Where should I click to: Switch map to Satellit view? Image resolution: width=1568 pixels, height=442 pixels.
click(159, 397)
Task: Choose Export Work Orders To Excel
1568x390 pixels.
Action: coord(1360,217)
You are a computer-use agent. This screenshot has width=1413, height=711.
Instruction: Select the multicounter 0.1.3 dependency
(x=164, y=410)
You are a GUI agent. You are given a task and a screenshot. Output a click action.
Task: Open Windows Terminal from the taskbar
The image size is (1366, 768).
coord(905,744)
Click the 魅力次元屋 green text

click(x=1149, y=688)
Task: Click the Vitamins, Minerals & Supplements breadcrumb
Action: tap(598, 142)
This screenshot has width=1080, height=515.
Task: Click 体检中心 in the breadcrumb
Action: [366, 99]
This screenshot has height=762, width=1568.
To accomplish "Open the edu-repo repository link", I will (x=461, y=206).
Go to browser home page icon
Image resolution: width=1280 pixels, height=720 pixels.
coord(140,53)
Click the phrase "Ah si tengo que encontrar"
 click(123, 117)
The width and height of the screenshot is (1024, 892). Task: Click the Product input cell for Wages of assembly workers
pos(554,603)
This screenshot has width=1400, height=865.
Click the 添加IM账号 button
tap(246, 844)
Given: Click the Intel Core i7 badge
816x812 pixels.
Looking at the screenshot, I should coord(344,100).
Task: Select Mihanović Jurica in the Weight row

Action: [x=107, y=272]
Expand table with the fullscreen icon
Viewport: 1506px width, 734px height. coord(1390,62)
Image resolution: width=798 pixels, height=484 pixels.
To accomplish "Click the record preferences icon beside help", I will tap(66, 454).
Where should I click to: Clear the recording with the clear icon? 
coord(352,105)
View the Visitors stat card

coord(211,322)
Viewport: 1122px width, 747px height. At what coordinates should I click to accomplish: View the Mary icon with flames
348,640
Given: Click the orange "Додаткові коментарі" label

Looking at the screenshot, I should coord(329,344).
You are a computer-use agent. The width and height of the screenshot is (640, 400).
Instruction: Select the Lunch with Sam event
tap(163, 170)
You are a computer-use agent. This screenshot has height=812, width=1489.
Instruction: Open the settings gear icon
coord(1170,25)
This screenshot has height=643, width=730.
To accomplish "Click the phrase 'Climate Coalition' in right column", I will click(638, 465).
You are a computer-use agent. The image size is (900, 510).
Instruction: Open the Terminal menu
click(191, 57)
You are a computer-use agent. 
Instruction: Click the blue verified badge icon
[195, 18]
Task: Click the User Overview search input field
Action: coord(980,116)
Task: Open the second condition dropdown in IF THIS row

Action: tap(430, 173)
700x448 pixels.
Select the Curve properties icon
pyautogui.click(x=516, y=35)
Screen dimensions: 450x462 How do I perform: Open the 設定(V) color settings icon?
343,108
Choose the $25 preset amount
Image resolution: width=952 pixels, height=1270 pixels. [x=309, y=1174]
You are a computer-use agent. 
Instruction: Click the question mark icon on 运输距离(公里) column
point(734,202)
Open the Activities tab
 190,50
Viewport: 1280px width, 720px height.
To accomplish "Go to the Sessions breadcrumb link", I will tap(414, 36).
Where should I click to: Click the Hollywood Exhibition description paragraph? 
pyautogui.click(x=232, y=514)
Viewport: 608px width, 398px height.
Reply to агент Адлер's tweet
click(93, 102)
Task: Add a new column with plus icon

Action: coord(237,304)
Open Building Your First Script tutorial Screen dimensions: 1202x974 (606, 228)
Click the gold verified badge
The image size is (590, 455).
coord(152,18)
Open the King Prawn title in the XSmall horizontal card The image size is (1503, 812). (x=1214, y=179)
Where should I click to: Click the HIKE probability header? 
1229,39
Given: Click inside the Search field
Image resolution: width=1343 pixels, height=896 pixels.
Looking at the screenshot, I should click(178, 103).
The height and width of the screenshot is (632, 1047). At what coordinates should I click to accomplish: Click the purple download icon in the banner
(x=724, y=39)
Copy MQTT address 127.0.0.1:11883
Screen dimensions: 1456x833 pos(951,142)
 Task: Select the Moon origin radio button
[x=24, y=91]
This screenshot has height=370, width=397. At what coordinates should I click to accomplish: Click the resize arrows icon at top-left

######

Would you print, exactly as written, every line above from the one holding "Instruction: Open the settings gear icon" through the one holding "You are a computer-use agent. The image", with both included and no other lines?

→ **OUTPUT OF THE TASK**:
Instruction: Open the settings gear icon
coord(1170,25)
This screenshot has height=643, width=730.
To accomplish "Click the phrase 'Climate Coalition' in right column", I will click(638, 465).
You are a computer-use agent. The image size is (900, 510).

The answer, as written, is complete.